Hopefully the arinc653 maintainers will get an opportunity to take a
look at this before the hard freeze today.  But if not, given the
timing, and the fact that the patch is really more to do with the
interface to the scheduling system as a whole rather than internal
algorithms of the arinc scheduler, I think it's probably OK to take the
liberty of checking it in even without an Ack (as long as there's no
Nack).  We can always revert / amend it later if there are objections.

 -George
Dario Faggioli April 8, 2016, 1:11 p.m. UTC | #3
On Fri, 2016-04-08 at 14:00 +0100, George Dunlap wrote:
> On 08/04/16 13:52, George Dunlap wrote:
> > On 08/04/16 02:23, Dario Faggioli wrote:
> > > Signed-off-by: Dario Faggioli <dario.faggioli@citrix.com>
> > Thanks!
> > 
> > Reviewed-by: George Dunlap <george.dunlap@citrix.com>
> Committers:
> 
> Hopefully the arinc653 maintainers will get an opportunity to take a
> look at this before the hard freeze today.  But if not, given the
> timing, and the fact that the patch is really more to do with the
> interface to the scheduling system as a whole rather than internal
> algorithms of the arinc scheduler, I think it's probably OK to take
> the
> liberty of checking it in even without an Ack (as long as there's no
> Nack).  We can always revert / amend it later if there are
> objections.
> 
Thanks George,

FWIW, I do agree, and I'm up for fixing any issue that could be raised,
or any bug that could surface in ARINC code because of this, super
quickly, during the rc period.

Now, a much easier but I guess technically relevant question: assuming
that you (George) also like and Ack patch 8, should I (and this is for
committers) resend the series, or do you guys can fetch it from the git
branch and/or list (with the correct version of patch 8 being the one
attached to the reply to Juergen's further comments)?

Thanks again and Regards,
Dario
Robert VanVossen April 8, 2016, 2 p.m. UTC | #4
On 4/8/2016 9:11 AM, Dario Faggioli wrote:
> On Fri, 2016-04-08 at 14:00 +0100, George Dunlap wrote:
>> On 08/04/16 13:52, George Dunlap wrote:
>>> On 08/04/16 02:23, Dario Faggioli wrote:
>>>> Signed-off-by: Dario Faggioli <dario.faggioli@citrix.com>
>>> Thanks!

-- Source material --
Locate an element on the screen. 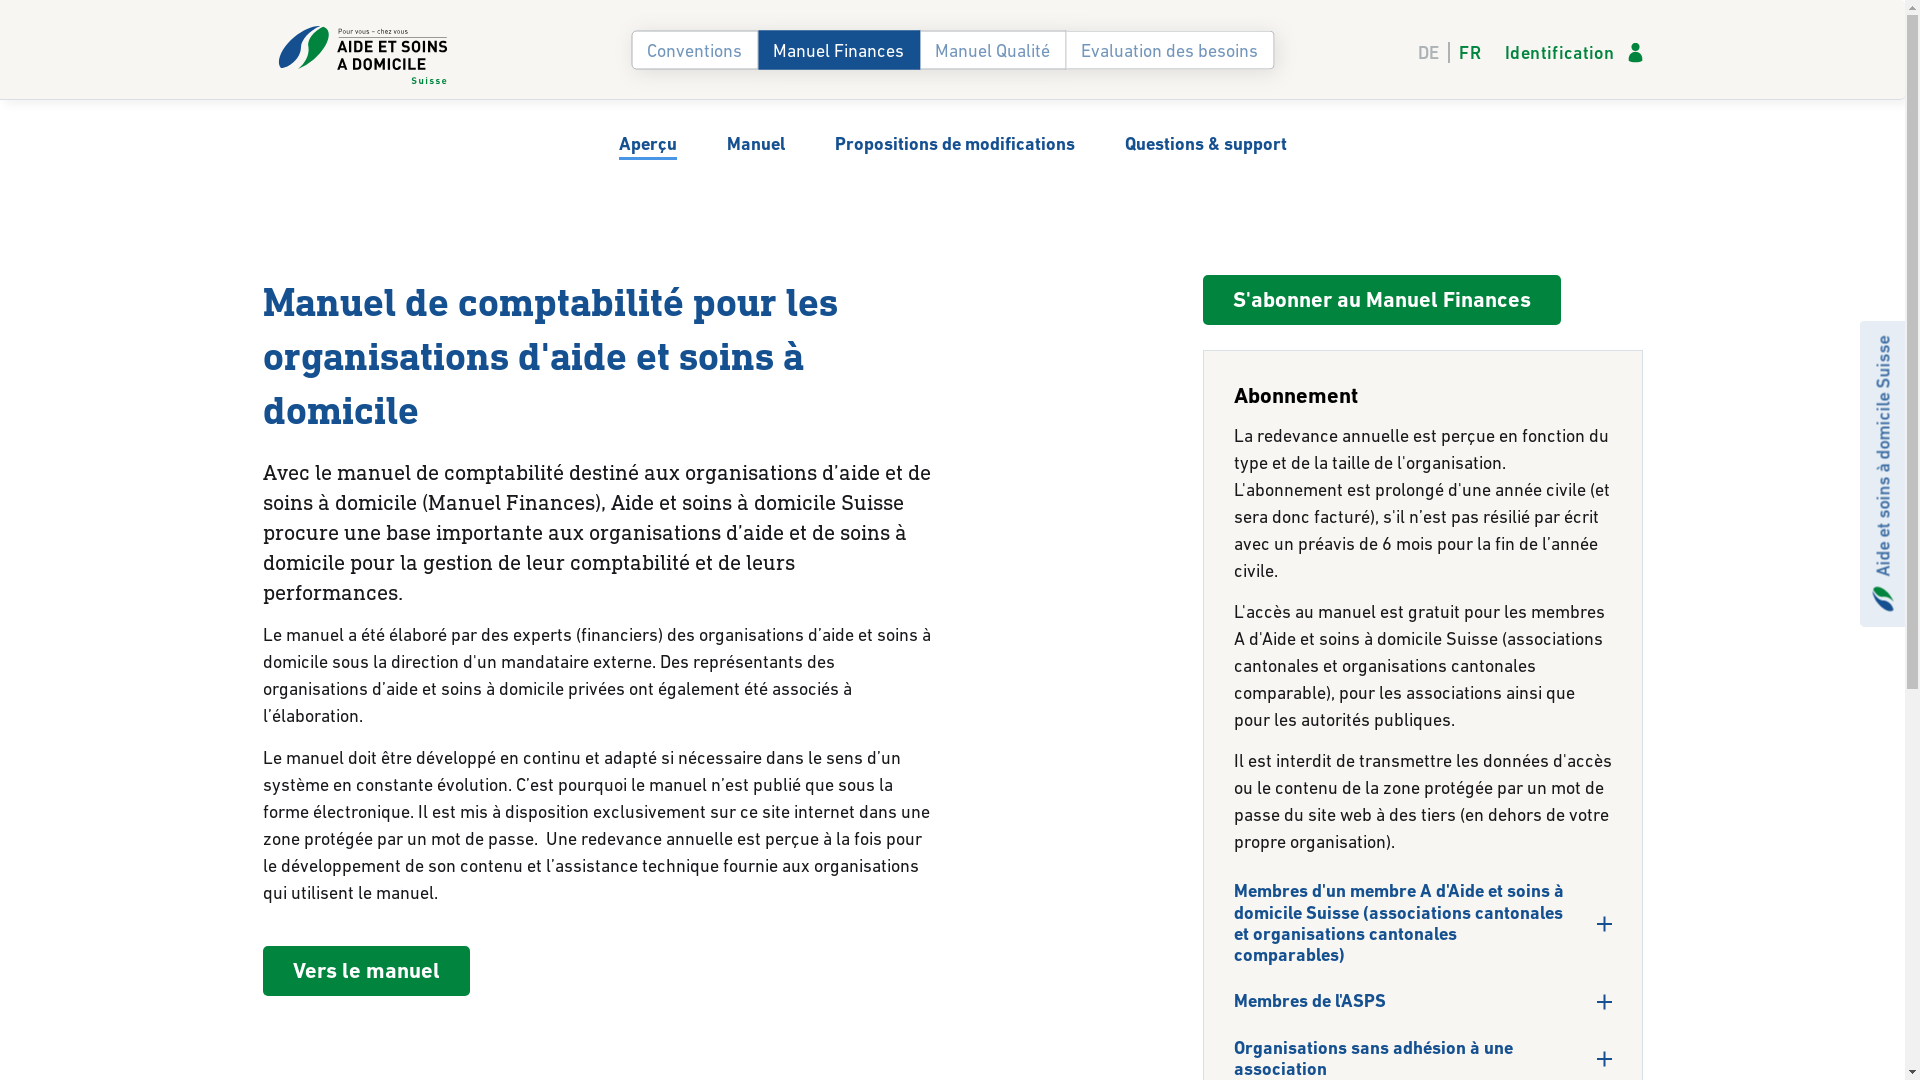 This screenshot has width=1920, height=1080. 'Vers le manuel' is located at coordinates (365, 970).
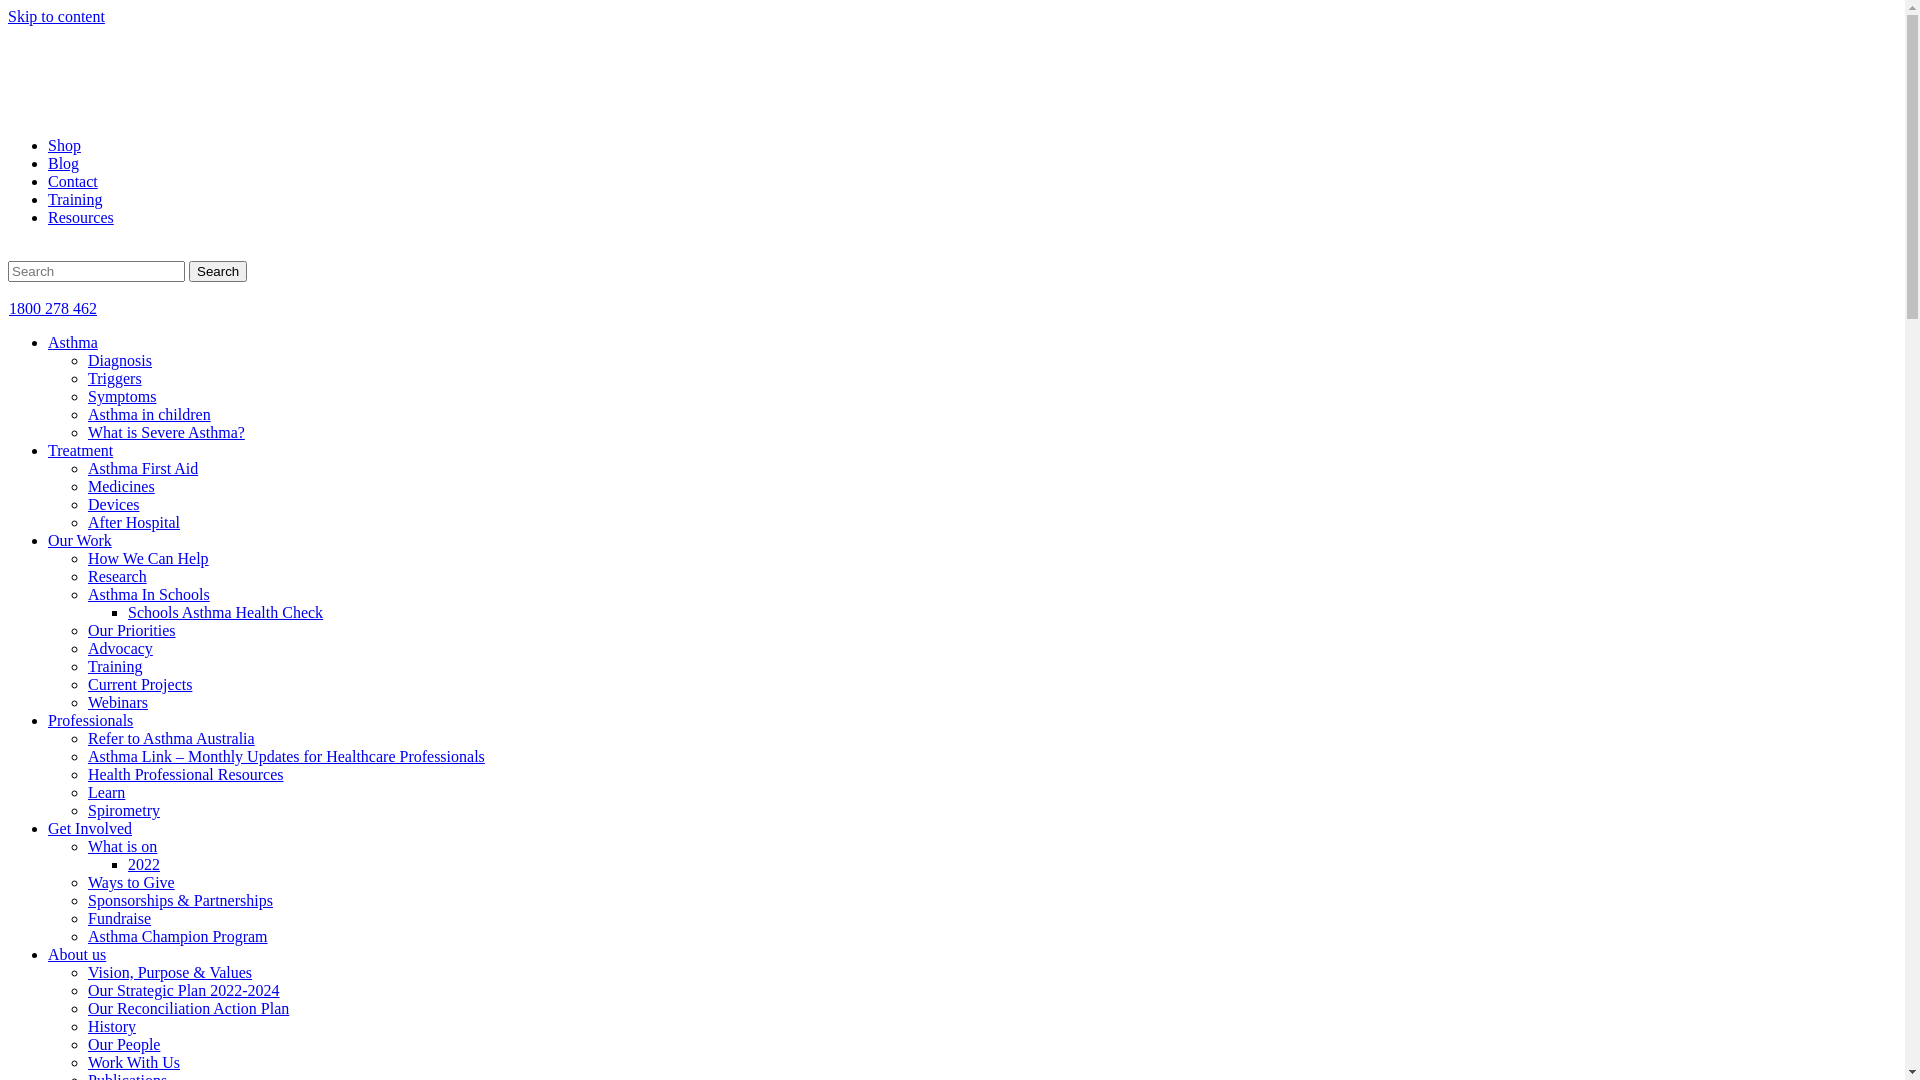 This screenshot has height=1080, width=1920. I want to click on 'What is Severe Asthma?', so click(166, 431).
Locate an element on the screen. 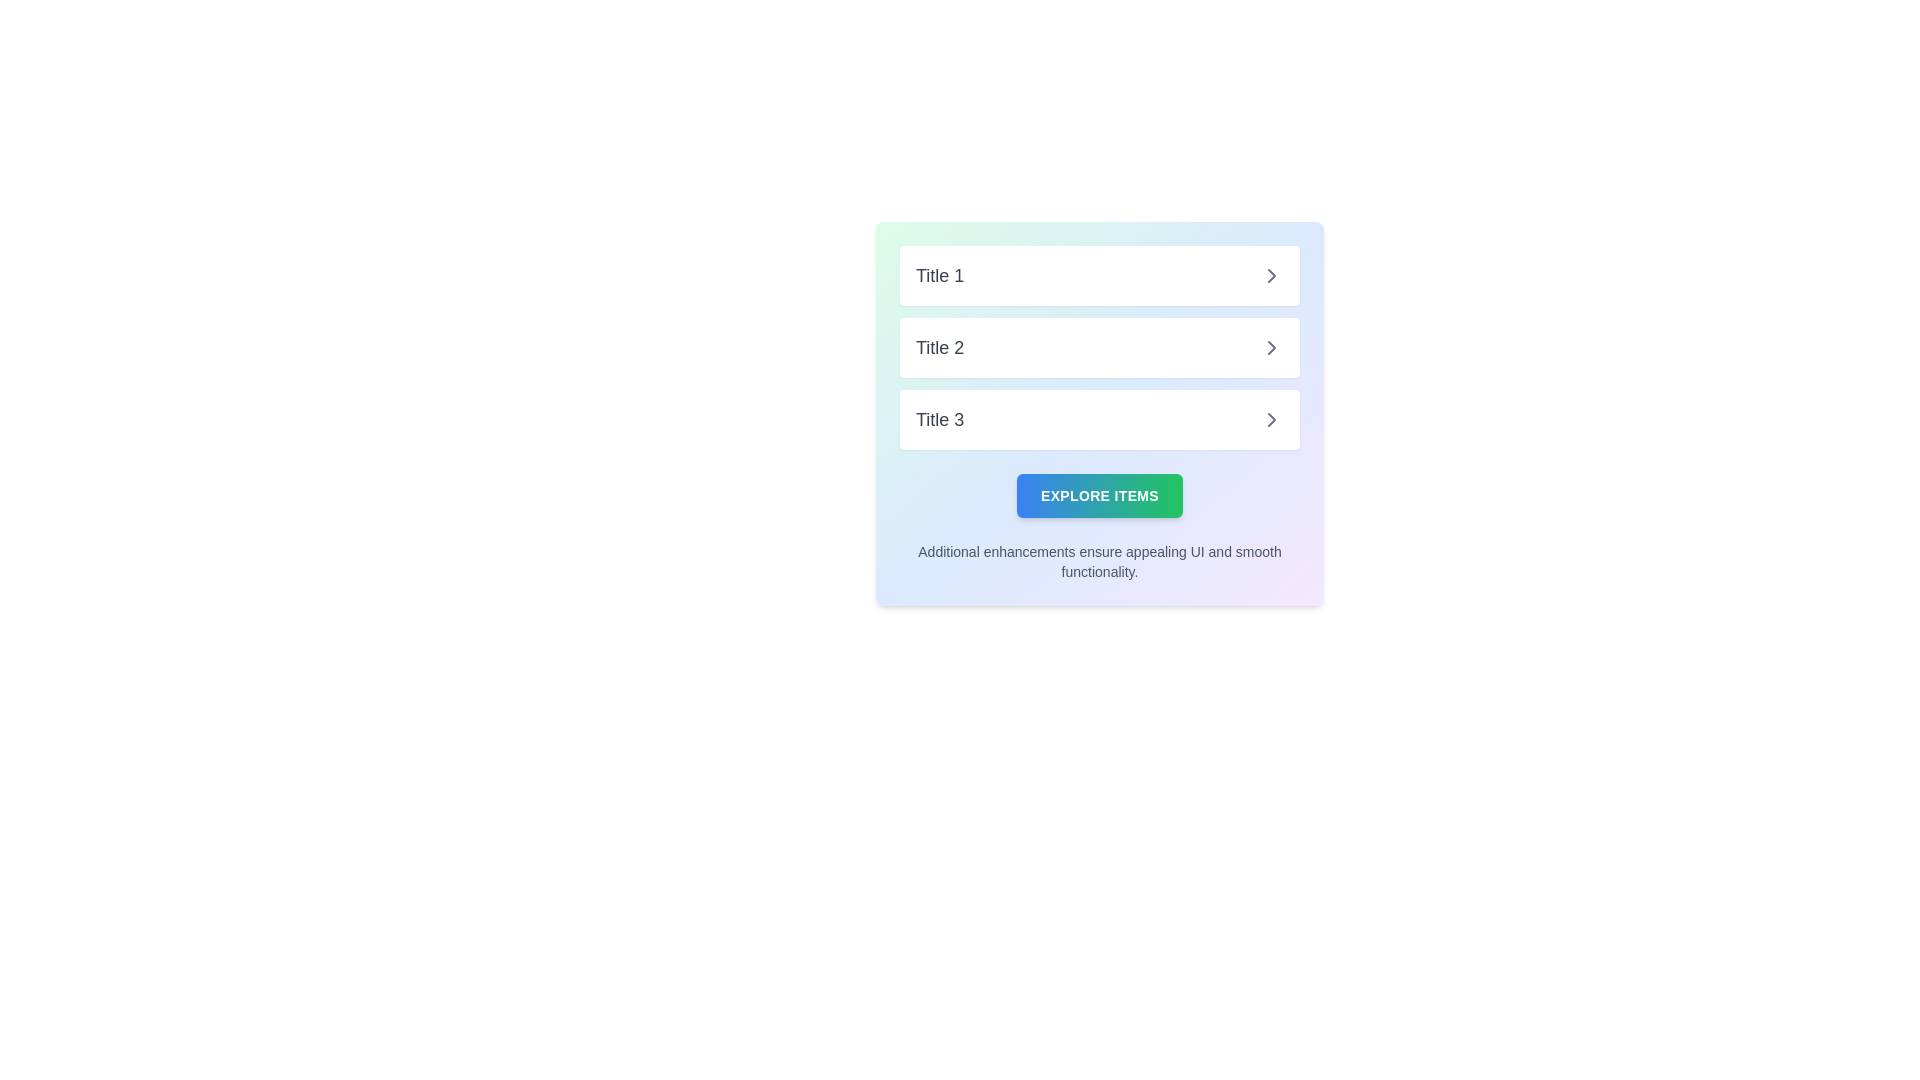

-- Objectives --
a – Type out the patch review thread word for word, from "FWIW, I do agree, and" down to "the rc period.".
b – Write the next part of the patch review thread, picking up after its last line.

-- Answers to the exercise --
a –
FWIW, I do agree, and I'm up for fixing any issue that could be raised,
or any bug that could surface in ARINC code because of this, super
quickly, during the rc period.

b –
>>>
>>> Reviewed-by: George Dunlap <george.dunlap@citrix.com>
>> Committers:
>>
>> Hopefully the arinc653 maintainers will get an opportunity to take a
>> look at this before the hard freeze today.  But if not, given the
>> timing, and the fact that the patch is really more to do with the
>> interface to the scheduling system as a whole rather than internal
>> algorithms of the arinc scheduler, I think it's probably OK to take
>> the
>> liberty of checking it in even without an Ack (as long as there's no
>> Nack).  We can always revert / amend it later if there are
>> objections.

Acked-by: Robert VanVossen <robert.vanvossen@dornerworks.com>

Luckily, I had some time today.

Thanks,
Robbie VanVossen
Konrad Rzeszutek Wilk April 11, 2016, 2:43 p.m. UTC | #5
On Fri, Apr 08, 2016 at 03:11:23PM +0200, Dario Faggioli wrote:
> On Fri, 2016-04-08 at 14:00 +0100, George Dunlap wrote:
> > On 08/04/16 13:52, George Dunlap wrote:
> > > On 08/04/16 02:23, Dario Faggioli wrote:
> > > > Signed-off-by: Dario Faggioli <dario.faggioli@citrix.com>
> > > Thanks!
> > > 
> > > Reviewed-by: George Dunlap <george.dunlap@citrix.com>
> > Committers:
> > 
> > Hopefully the arinc653 maintainers will get an opportunity to take a
> > look at this before the hard freeze today.  But if not, given the
> > timing, and the fact that the patch is really more to do with the
> > interface to the scheduling system as a whole rather than internal
> > algorithms of the arinc scheduler, I think it's probably OK to take
> > the
> > liberty of checking it in even without an Ack (as long as there's no
> > Nack).  We can always revert / amend it later if there are
> > objections.
> > 
> Thanks George,
> 
> FWIW, I do agree, and I'm up for fixing any issue that could be raised,
> or any bug that could surface in ARINC code because of this, super
> quickly, during the rc period.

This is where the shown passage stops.